Lord, I tried to ask it flippantly because that had to be it, but there was a spark buried in his eyes that a pit bloomed in my stomach and only grew the longer it took him to answer.
“One more,” he said in a dangerous rumble that I felt dead center in my chest.
I licked my lips. “What else is there?”
Parker reached forward and gently picked up my hand, toying with the tips of my fingers like he had all the time in the world. My spine tingled like someone dragged an exposed wire straight up to the back of my neck. A memory plucked at the back of my mind, and when he brought my hand up to his mouth and lightly dragged my fingers over his firm lips, I had a sudden, vivid memory of him doing that when he first joined us at our table.
It made me breathless then too.
“We get to make Max Bridges absolutely miserable,” he said. “He’ll hate this, won’t he? You and me, a passionate, whirlwind marriage that shows him exactly how much he fucked up by not taking care of you the way he should have.”
The hammering of my heart drowned out all my racing thoughts except one.
Good.
It was petty. It was brutal. And it held a visceral edge that reminded me of landing a good punch. Inside, the glass trembled but held.
I was up off the chair in the next breath. “I need clean clothes.

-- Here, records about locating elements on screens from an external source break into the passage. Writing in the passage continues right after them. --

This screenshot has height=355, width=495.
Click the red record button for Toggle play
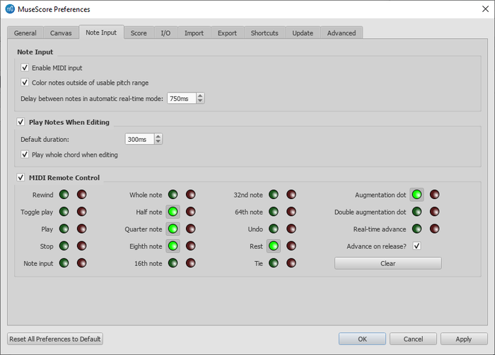click(81, 212)
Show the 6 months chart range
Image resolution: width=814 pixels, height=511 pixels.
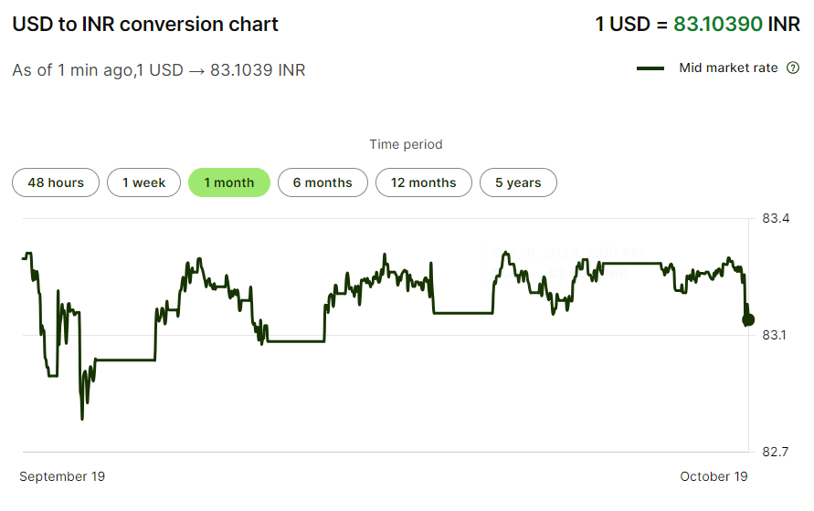tap(322, 183)
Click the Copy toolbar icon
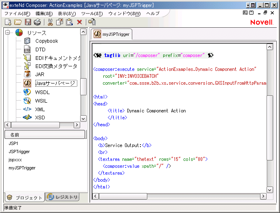The width and height of the screenshot is (280, 213). [x=59, y=22]
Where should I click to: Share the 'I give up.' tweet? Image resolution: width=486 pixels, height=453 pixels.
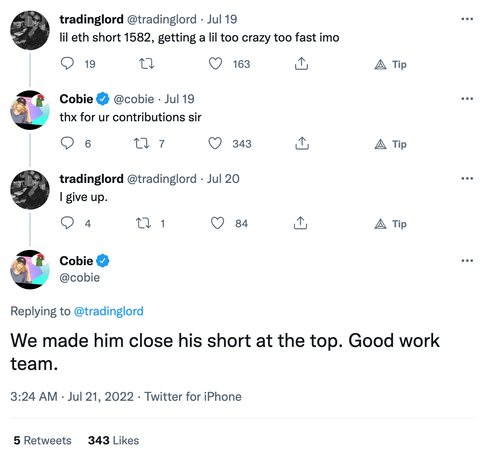click(300, 223)
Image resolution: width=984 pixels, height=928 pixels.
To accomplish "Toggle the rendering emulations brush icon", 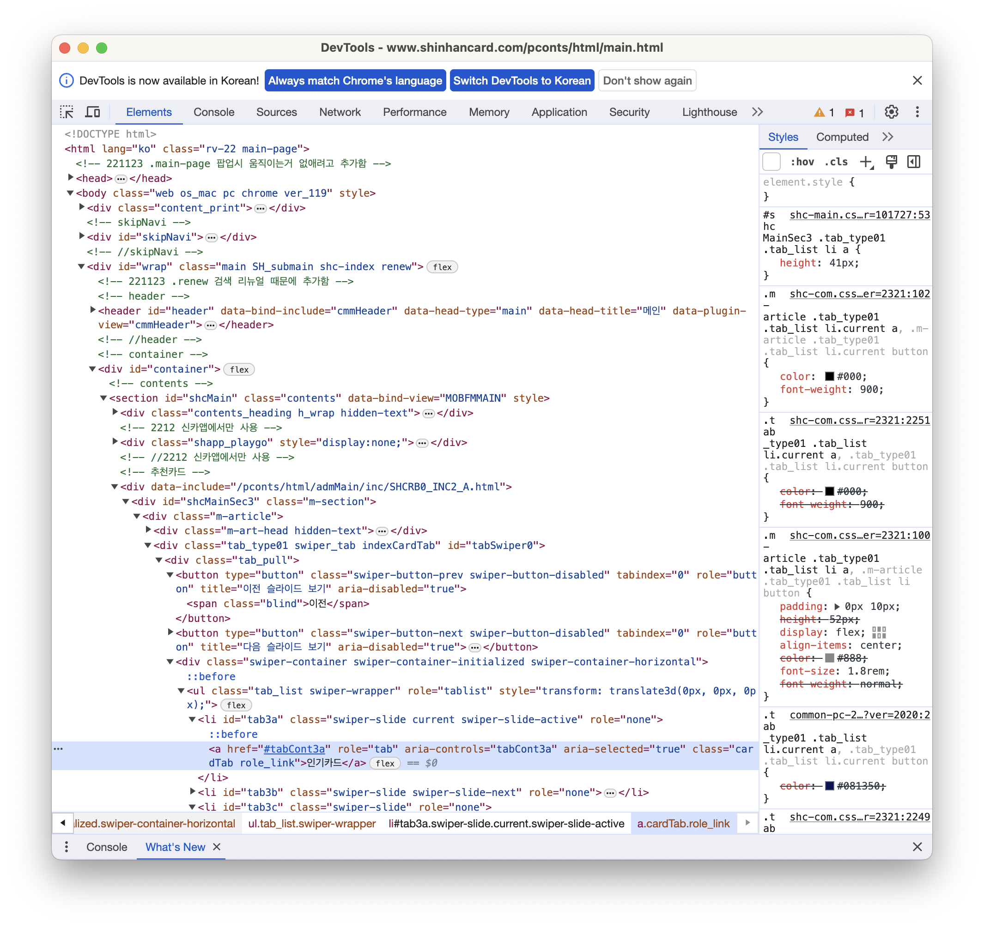I will coord(891,162).
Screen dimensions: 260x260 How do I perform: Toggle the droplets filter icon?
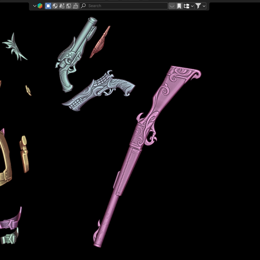point(62,6)

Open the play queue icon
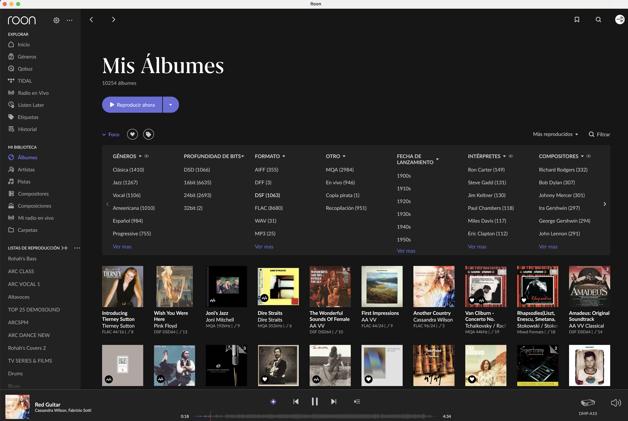pyautogui.click(x=357, y=402)
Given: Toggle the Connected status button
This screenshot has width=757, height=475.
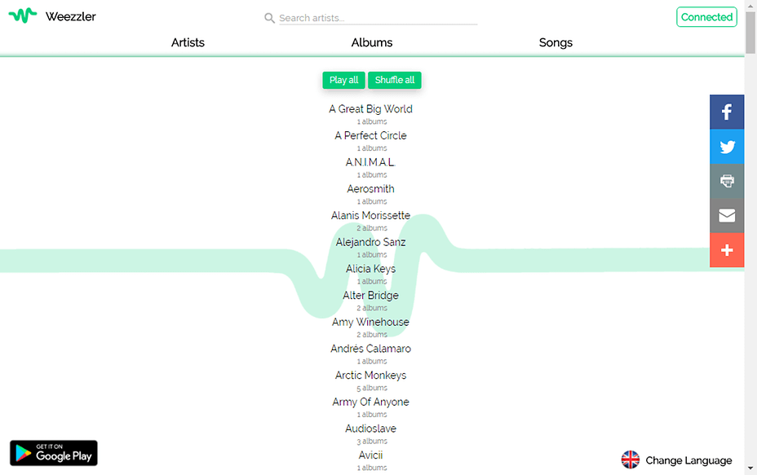Looking at the screenshot, I should (706, 17).
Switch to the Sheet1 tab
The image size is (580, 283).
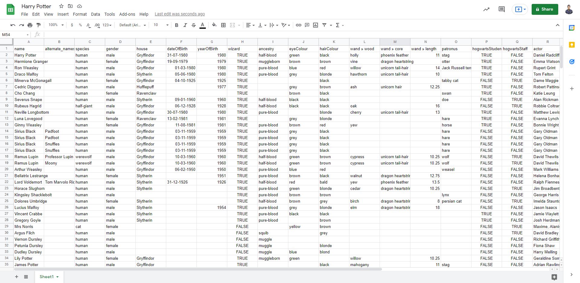(x=47, y=277)
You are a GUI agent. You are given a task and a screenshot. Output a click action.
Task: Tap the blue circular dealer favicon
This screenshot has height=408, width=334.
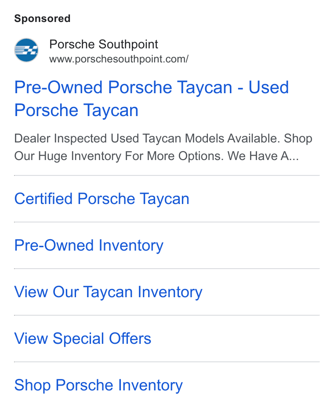pyautogui.click(x=26, y=50)

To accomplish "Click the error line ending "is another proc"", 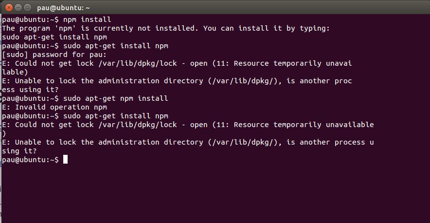I will point(177,81).
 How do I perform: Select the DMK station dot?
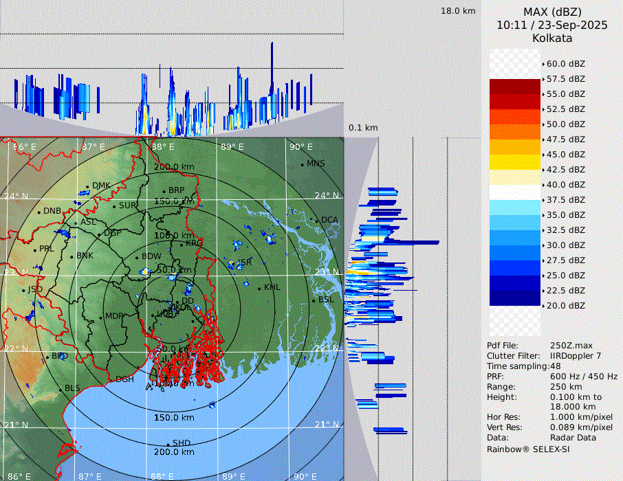coord(89,186)
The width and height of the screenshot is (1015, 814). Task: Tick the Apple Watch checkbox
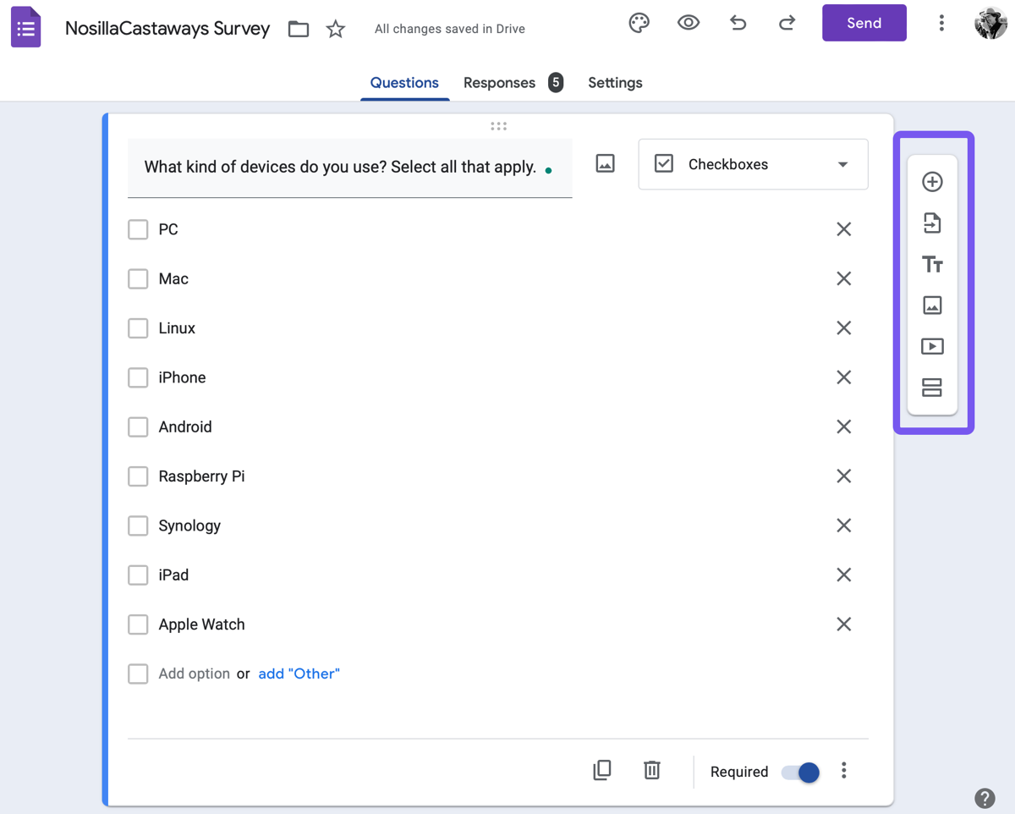(x=138, y=624)
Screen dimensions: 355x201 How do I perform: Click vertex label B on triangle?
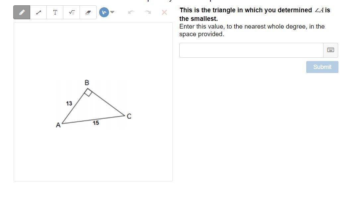point(87,83)
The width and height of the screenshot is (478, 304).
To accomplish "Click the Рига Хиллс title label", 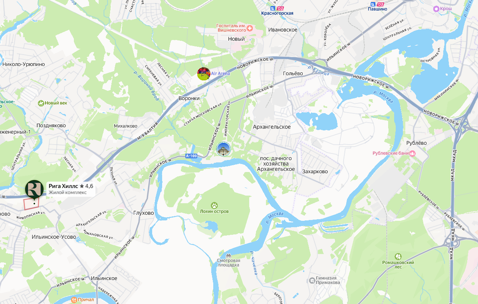I will (63, 186).
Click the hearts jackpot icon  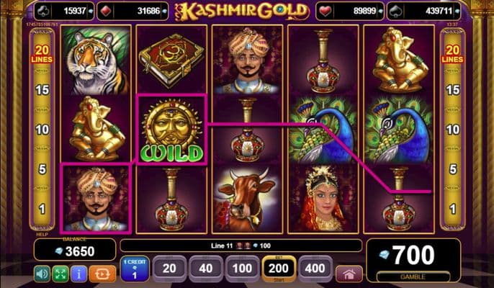(324, 11)
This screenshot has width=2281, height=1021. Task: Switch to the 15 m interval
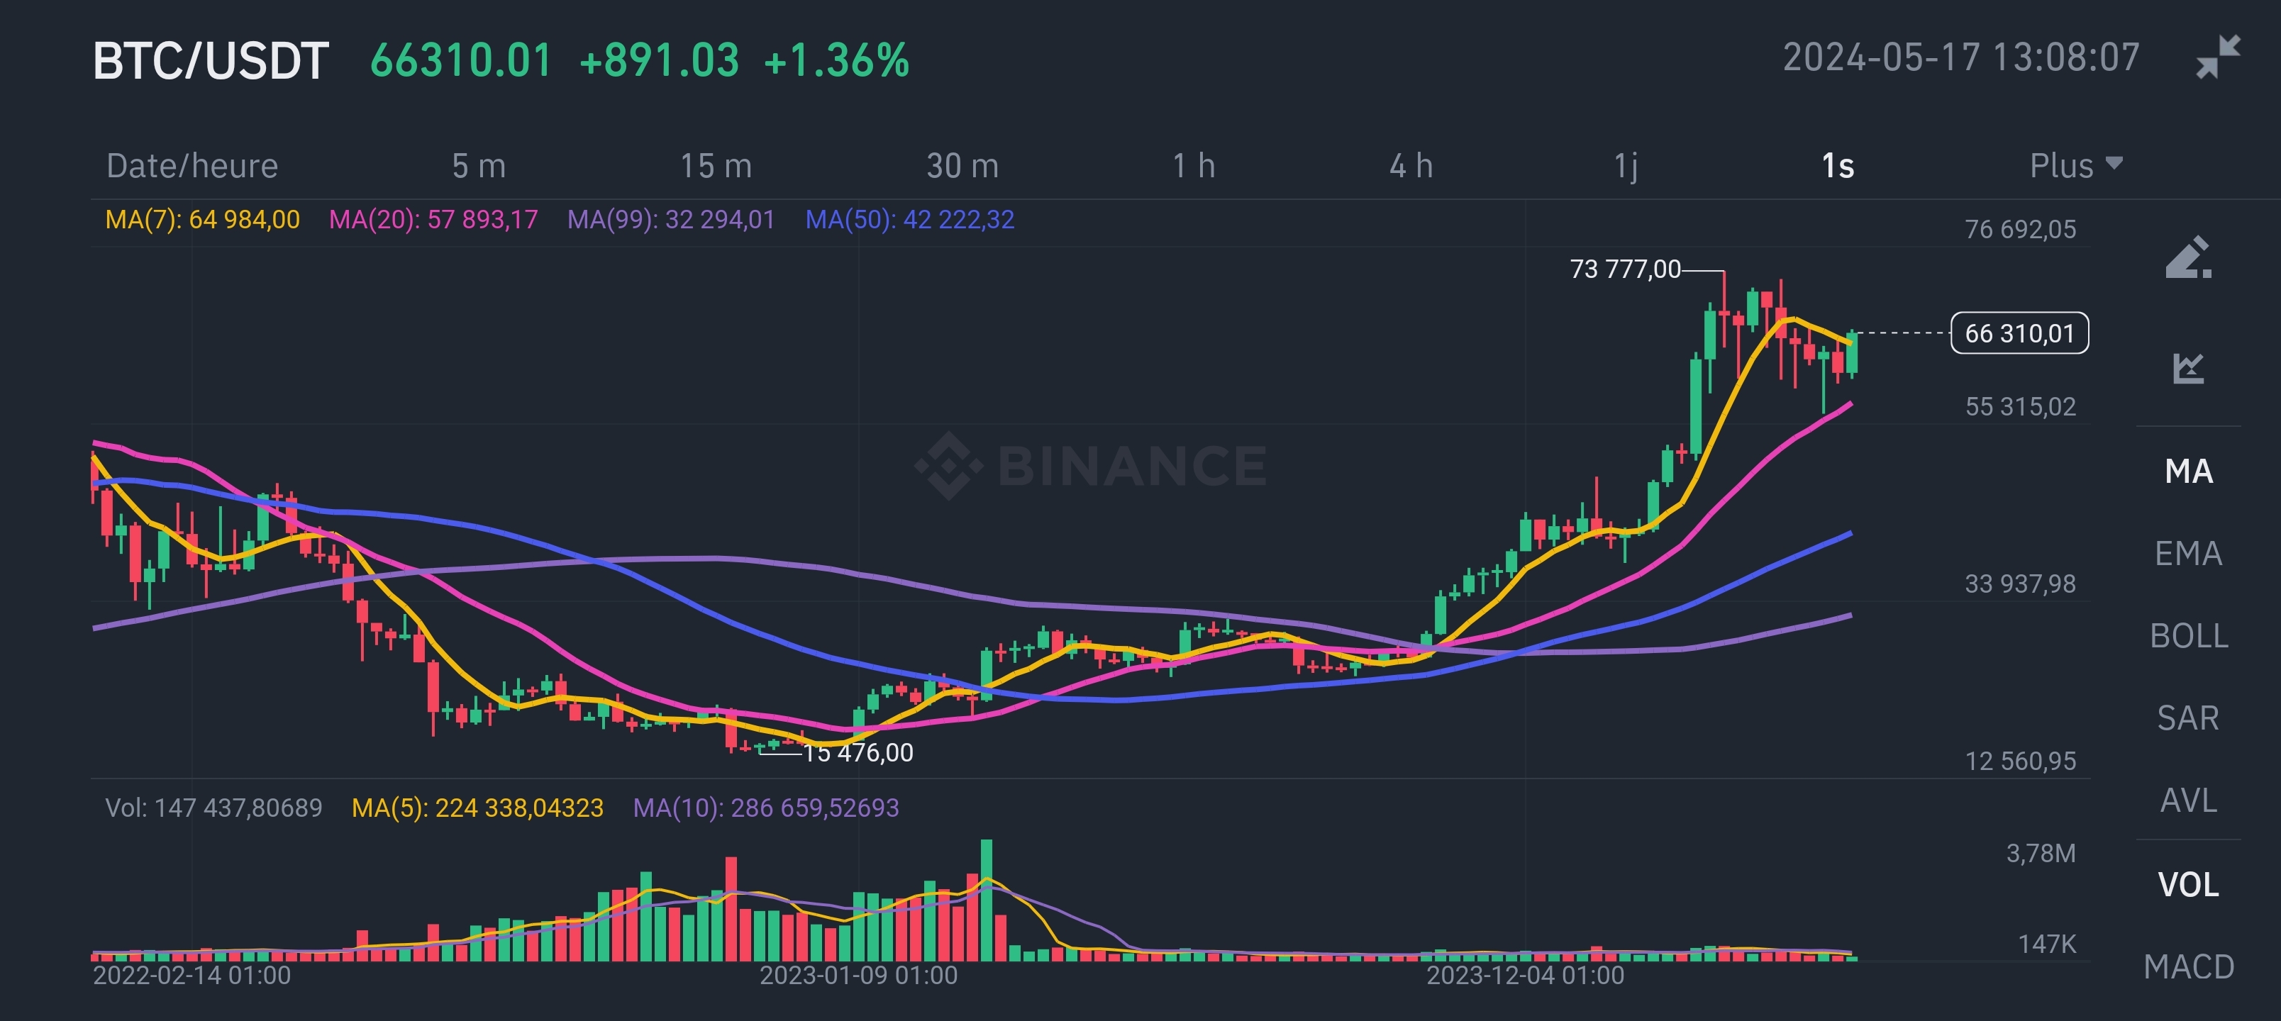715,166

Where’s my suitcase?”
“By the door,” he answered, easing up off the floor to watch me pace.
“You need clothes on too,” I snapped. “Don’t you have pants? Or a shirt?”
Like he had all the time in the fucking world, Parker scratched at his abs, and damn, damn, damn him, my eyes darted down to the insane squares of muscle stacked on top of each other. His obliques shifted with his unhurried movements, and I tried not to stare at the thin line of golden brown hair that disappeared into those black boxer briefs. And I swear on all that’s holy, I tried even harder than that to ignore the impressive bulge underneath.
My lips rolled together when he let out a quiet chuckle, but the man took pity on me and snagged a pair of gray joggers out of his duffel bag and slipped them up over his long legs.
Yeah, because gray sweatpants made him look so much less obnoxiously attractive.
“Better?” he asked.
I rolled my eyes so hard I almost snapped my retina.
“Is that a no?” he called to my retreating back while I walked briskly to the front door of his suite to grab my suitcase.
I heaved it onto the coffee table and unzipped it, tearing out a pair of cotton shorts. His jersey hung so far down on my legs that the shorts weren’t even visible.
“Keep your back turned,” I told him.
Parker quirked an eyebrow but did as I asked, turning in a slow half circle with his hands raised.